There is an assumption by some that because an airplane is a light-sport airplane (LSA) that it is a compromise and can’t fulfill the function expectation of a “real” airplane. It is assumed that it will be lighter, smaller, and slower. Of course that isn’t necessarily true, especially in the case of Bob Barrow’s latest design, the new Bearhawk LSA
“From the moment you climb aboard the Bearhawk LSA, you feel like you are sitting in a real substantial, solid airplane.”
The prototype Bearhawk LSA came in at 728 lbs. empty weight, with an aluminum prop and no electrics. Barrows estimates that 750 pounds is a realistic empty weight for a builder who works hard to keep the airplane light. With the LSA maximum gross weight of 1320 lbs. (in the utility category), this 2-place LSA has a very respectable useful load. Barrows has said that the airplane is really designed for a max gross weight of 1500 lbs (in utility category), so there is a built-in margin of safety for those who do not have to fly under the LSA rules.
The Bearhawk LSA can take off in as little as 200 feet and climb at 1500 ft. per minute and then level off and cruise at 120 mph sipping only 5 gph.
The Bearhawk LSA utilizes the traditional 4130 Chromalloy tube and fabric along with all-aluminum, flush riveted wings.
The Bearhawk LSA can stay aloft for a very long time. Barrows reports an economy cruise speed of about 110 mph sipping only 4 GPH with the Continental C-85 engine. With a 30 gallon tank that gives you over 7 hours in the air. Not many vehicles can do 110 mph only consuming 25 miles per gallon. If you want to get there a bit faster, you can push it up in cruise to 120 mph burning about 5 GPH.
Also, with a nice roomy cockpit, you can cruise in comfort. The cabin width is a spacious 31” wide and 97” long. The Bearhawk LSA can be flown with the windows open for taking those perfect aerial photos.

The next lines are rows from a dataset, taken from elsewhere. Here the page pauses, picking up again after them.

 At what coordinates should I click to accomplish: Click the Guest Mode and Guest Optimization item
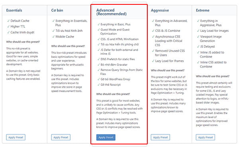[x=115, y=32]
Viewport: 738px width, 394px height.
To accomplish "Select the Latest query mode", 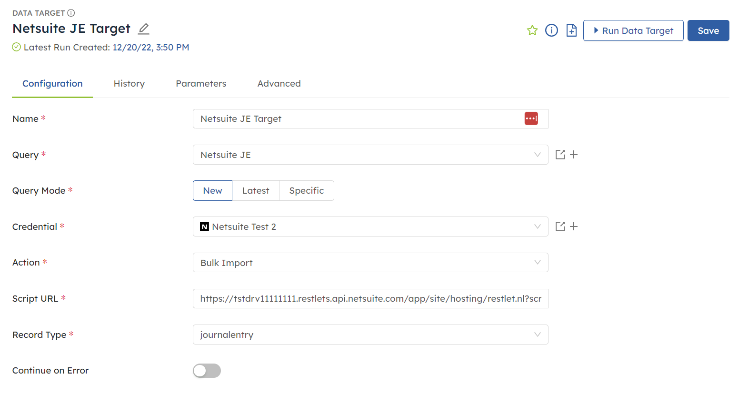I will tap(256, 190).
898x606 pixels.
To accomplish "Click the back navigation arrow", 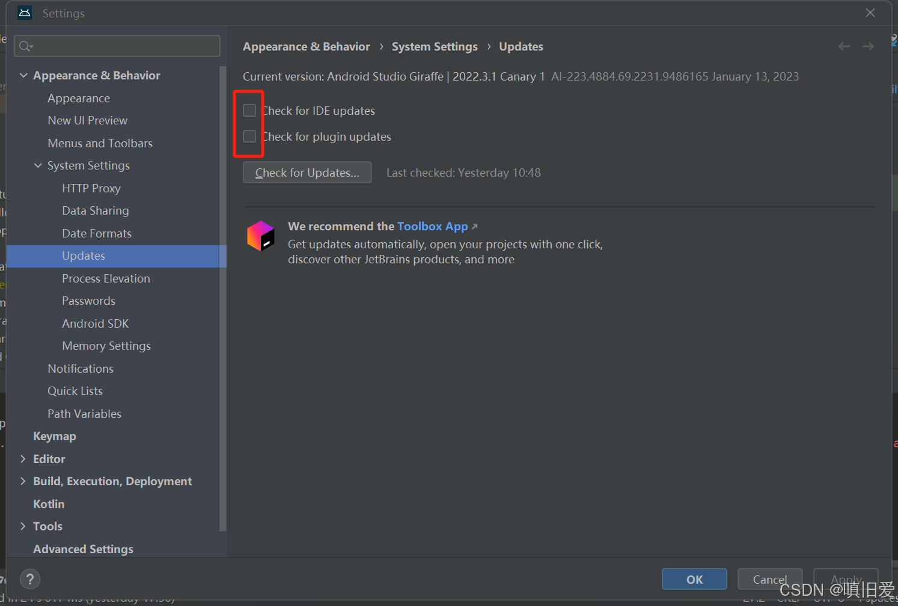I will coord(844,46).
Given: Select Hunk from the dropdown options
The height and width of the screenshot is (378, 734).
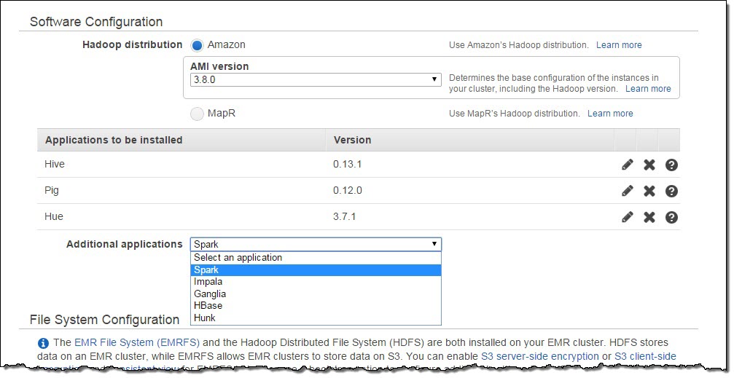Looking at the screenshot, I should (x=205, y=318).
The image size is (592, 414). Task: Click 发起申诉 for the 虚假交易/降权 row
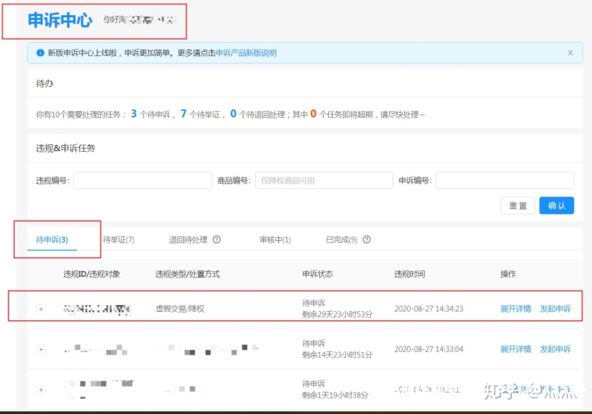[555, 309]
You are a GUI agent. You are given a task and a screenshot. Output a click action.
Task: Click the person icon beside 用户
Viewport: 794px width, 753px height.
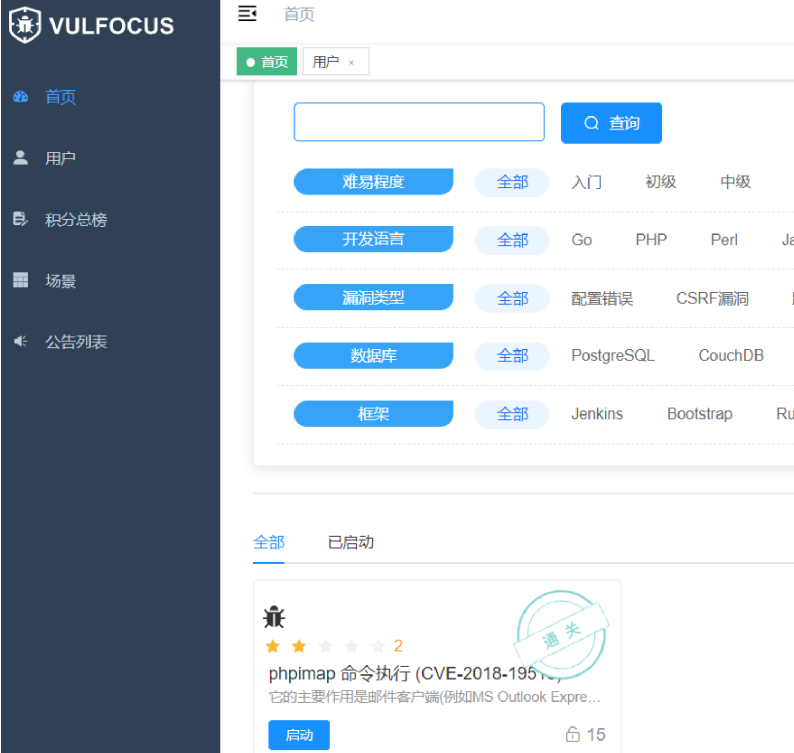pyautogui.click(x=20, y=158)
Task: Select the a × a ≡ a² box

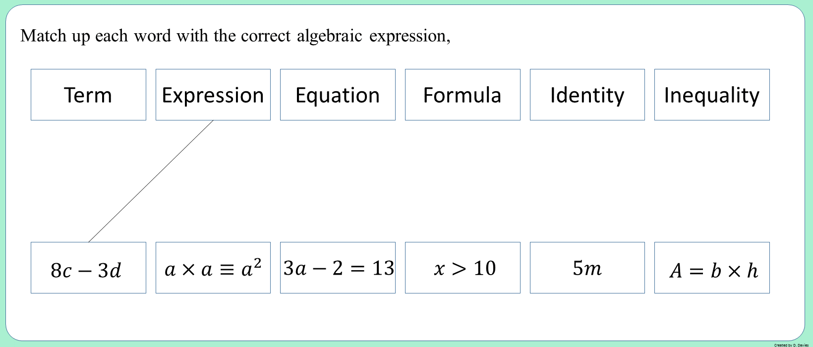Action: click(x=213, y=268)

After working with Mr. Way for about a year on his QB Bearhawk LSA. I wanted to drop you a line about the project. First I would like to say it was a pleasure working with you and your team of fine craftsmen. The kit construction was excellent with all the difficult parts done to very high standards, it required no jigs and all parts fit as per the plans. My subsequent flight proved that Bob Barrows designed a great flying aircraft. Performance of the aircraft is great, meeting or beating the advertised numbers. This is a FUN airplane to fly. This aircraft redefines LSA. A large guy cockpit, classic looks and configuration, speed to the edge of LSA limits, great handling plus short takeoff and landing roll. A real airplane and a winner kit.
Before I talked to Bob Barrows, I had thought about what the differences were between my old J 3, homebuilt PA 11, and the Bearhawk LSA that could account for the differences in spin characteristics out of a slip. After all, more things seemed to be similar than different. In a slip, all would have the air flowing diagonally over the wing effectively, it would seem, shortening the wingspan and increasing the chord. The ailerons seemed similar. The only thing that I thought of that was quite different (at least on my planes) was the dihedral, but I could not envision how that might cause the difference, so I called Bob to discuss the matter. Bob told me that he thinks the primary difference that accounts for the better behavior with the Bearhawk is the airfoil used. Both of the rag wing Pipers use the same airfoil, essentially, which is very different from that of the LSA. I’ll take Bob’s word for this as he is the expert and I know for a fact that the airfoil used on the LSA far outperforms that of the Pipers in other areas such as climb and speed while still allowing impressive slow flight so I’ll just add one more thing to my list of reasons that I think the Bearhawk is not just a great LSA; it is a great airplane, period.
I think the only big surprise for me was when you let me fly the LSA. I was amazed at how much fun that plane is to fly. I only have a little time in Cubs and I have always thought that if a Cub had 100hp, it would be great, especially if you could change that door so it isn’t so awkward to get in and out of the Cub. Well, forget all that – the Cub will just never be what the Bearhawk LSA is. Super short take offs, great rate of climb, and higher cruise than a J3 could ever hope for. All in a plane that flies great, is easy to get in and out of and even has an adjustable front seat, I guess when they were making Cubs all pilots were the same size or something. If my mission didn’t involve long cross countries and hauling more payload than will fit in any light sport plane, I would be kicking myself for not building the LSA instead and saving a bunch of money on a smaller engine and fixed pitch prop.